Play as the dog, eh?

Day one purchase if they actually map 'lick your own crotch' to a button.

"Dog! fetch Ramirez that RPG so he can take out that chopper, stay frosty"

Yeah.. No.. Fuck the CoD series

10 years ago this concept would have been awesome, there would've been all sorts of goofy crap you could get away with. Now it's going to be a series of railroaded extended cut-scenes that don't let you have any fun.

Oh yeah, real original guys!

Faith Meade:
Hey, Infinity Ward, I don't know a whole lot of dogs that play video games. I DO however, know a lot of WOMEN that play video games. Sure would be nice if you had a FEMALE avatar, but no. I guess getting to play as a dog was more important.

Yeah, okay, this is also something that needs to be brought up a few more times.

A lot of militaries in the civilized world have gotten past the whole "No women in warzones because our boners get confused" idea, and the US itself passed that legislation riiight around the time this game would have gone into development. So what the fuck, Activision?

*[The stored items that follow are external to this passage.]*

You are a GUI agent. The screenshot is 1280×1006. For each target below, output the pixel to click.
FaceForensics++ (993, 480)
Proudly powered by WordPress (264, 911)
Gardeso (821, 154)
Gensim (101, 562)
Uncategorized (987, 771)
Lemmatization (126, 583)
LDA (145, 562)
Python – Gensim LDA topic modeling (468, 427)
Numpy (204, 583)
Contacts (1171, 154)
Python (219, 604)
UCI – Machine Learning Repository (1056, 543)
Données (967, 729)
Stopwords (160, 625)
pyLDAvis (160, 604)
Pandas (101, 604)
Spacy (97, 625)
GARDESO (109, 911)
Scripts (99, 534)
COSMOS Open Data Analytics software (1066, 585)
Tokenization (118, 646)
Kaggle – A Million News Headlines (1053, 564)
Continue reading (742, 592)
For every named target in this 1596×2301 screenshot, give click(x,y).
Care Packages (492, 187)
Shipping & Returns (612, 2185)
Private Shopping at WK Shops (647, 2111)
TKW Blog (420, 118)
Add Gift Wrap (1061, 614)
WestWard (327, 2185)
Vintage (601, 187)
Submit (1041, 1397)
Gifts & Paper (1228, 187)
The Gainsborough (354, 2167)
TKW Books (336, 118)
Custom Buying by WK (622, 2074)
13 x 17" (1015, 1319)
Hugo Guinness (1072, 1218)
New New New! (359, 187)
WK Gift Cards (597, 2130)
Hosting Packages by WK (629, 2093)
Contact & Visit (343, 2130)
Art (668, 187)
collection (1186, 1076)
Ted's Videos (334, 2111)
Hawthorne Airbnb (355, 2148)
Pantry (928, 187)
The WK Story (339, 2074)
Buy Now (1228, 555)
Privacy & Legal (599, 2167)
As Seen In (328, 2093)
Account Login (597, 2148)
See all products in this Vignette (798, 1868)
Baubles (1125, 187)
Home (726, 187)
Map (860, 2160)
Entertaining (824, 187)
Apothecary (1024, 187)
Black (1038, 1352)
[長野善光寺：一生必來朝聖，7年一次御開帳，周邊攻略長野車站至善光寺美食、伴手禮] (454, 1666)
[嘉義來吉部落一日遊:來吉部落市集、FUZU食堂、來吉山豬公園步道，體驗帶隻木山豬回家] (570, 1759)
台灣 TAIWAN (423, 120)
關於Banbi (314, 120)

Are we really going to pretend that any substantial majority of players won't buy this game because it has a female player character? It's Call of Duty, most people buy Call of Duty games because they're Call of Duty games, and we want more Call of Duty (Because the other alternative is buying EA's yearly Call of Duty clones, and those are always terrible).

It's not like you can't have the main protagonist be a dudebro, Call of Duty has always had multiple point of view characters - that's the whole point! And don't do it the cheapskate way EA did it with Battlefield 3, where the female PoV character has no voice, is never seen on-screen, and isn't allowed to hold a gun. That was bullshit.

With this development, I guess the next installment will be called "Call of Duty: woof woof bark lol you're a dog"

Whats so special about that? The point of view will be lower, you'll be faster and will have no gun for a few moments.

I don't see how this gives me a super special unique gameplay in "CoD: Shoot more brown guys".